Monday Musing
[ Amar Sangno ]
Vacillating between different topics that I could write about, I ruminated long on the pressing issues that have long been confronting our state, and finally I settled down on education.
The health and education sectors have always been on successive governments’ top agenda. However, neither sector gets any attention from our own citizens. Thanks to the ravaging Covid-19 pandemic for resetting the health sector conversation in Arunachal, paving the way for a paradigm shift in the sector in terms of infrastructures.
On the other hand, the education sector has become a theatre with no audience. There is a drought of citizens’ participation to reinvigorate the human capital in our state. The student unions, civil society groups and community-based organizations hardly participate in conversations to transform the education sector.
Our state once again finds herself at rock bottom in the Performance Grading Index (PGI) of the department of school education and literacy under the ministry of education. According to the 2019-20 PGI, it secured Grade IV – one of the worst performing states in India. The performance matrix was based on five categories: learning outcomes and quality, accessibility, infrastructures and facilities, equity and governance, and management.
Arunachal finds herself as the worst performing state on every count. For instance, in learning outcomes and quality, out of 180, Arunachal is at the bottom among all the states in India. Rajasthan is on top position with 168, and Assam with 150 is at the top among the Northeast states.
The PGI exercise envisages that the index would propel states and union territories to undertake multipronged interventions that will bring about the much-desired optimal education outcomes.
Sadly, the worrying trend that potentially indicates that our future generations are at stake finds no place in our state’s debates and discussions. For the netizens, trivial topics have more taste. They have no appetite for creating a buzz on the degrading human capital of our state. The student organizations, whose sole purpose of formation is to focus on the education sector and the students’ welfare, have long shifted their gears from real issues to money-oriented and corruption-based issues. On the other hand, stakeholders like the teaching community associations merely concentrate on issues that benefit them, instead of giving back by concentrating on what they have been assigned.
Seemingly, no one seems to be keen to ponder on our bleak future. The civil society groups turn a blind eye and are keener on petty issues. The community-based organizations are content with their community’s candidates’ success, busy in exchanging congratulatory messages with felicitous phrases, and have no time to think about pan-Arunachal issues.
This year, the Chief Minister Pema Khandu-led government announced Rs 1,000 crores for revamping and overhauling the education sector in the 2021-22 annual budget.

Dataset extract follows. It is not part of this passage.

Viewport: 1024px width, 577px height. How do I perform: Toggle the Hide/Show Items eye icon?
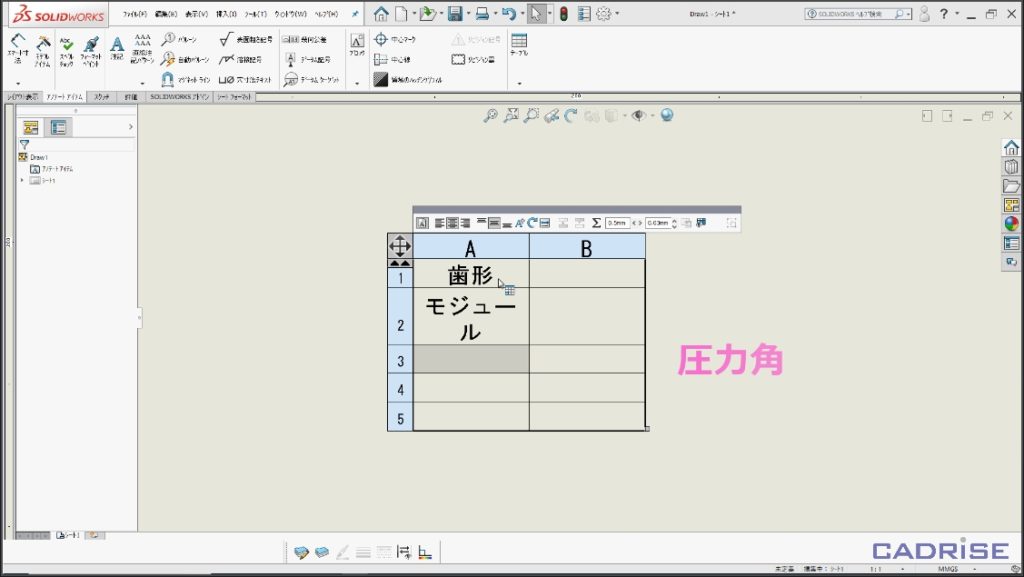pyautogui.click(x=640, y=116)
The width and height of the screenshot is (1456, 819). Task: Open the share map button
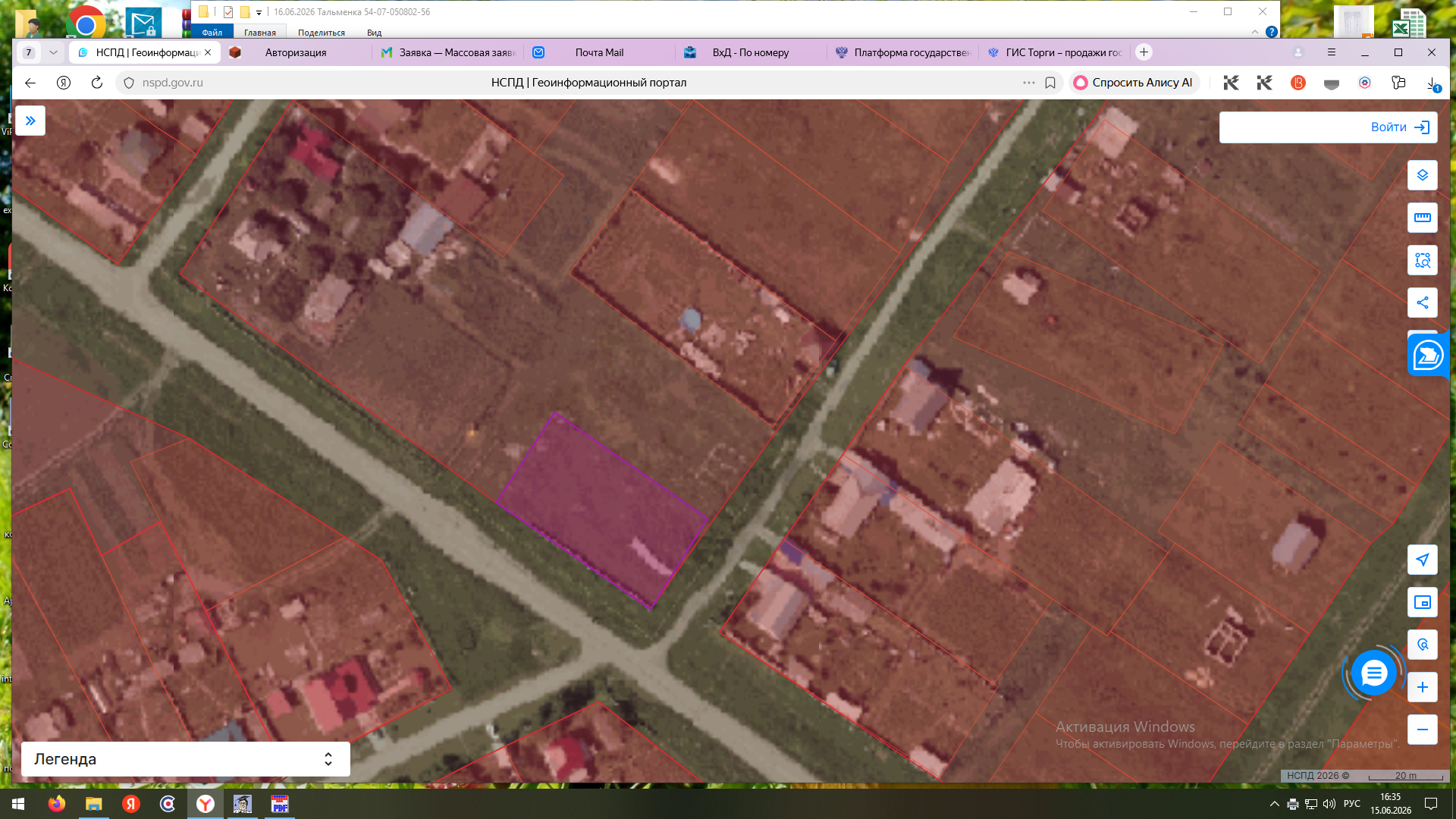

It dedicated the year 2021 as the ‘Year of Education’ to transform the education sector.
The Khandu-led government also launched ‘Mission Shiksha’ recently – a strategy to improve the standard of education in the next two years with six focus areas: infrastructure development, technology intervention through information and communication technology and digital initiatives, teachers’ training, early childhood care and education centres, evaluation of teachers and students, and rationalization of teachers’ posting.
South African Nobel Laureate Desmond Tutu once said, “Inclusive, good quality education is a foundation for dynamic and equitable societies.”
Let’s hope that the education department’s ‘Mission Shiksha’, a grand strategy to overhaul the education sector, resonates among the stakeholders, particularly the students’ organizations and the teachers’ associations, to take literacy in Arunachal to new heights.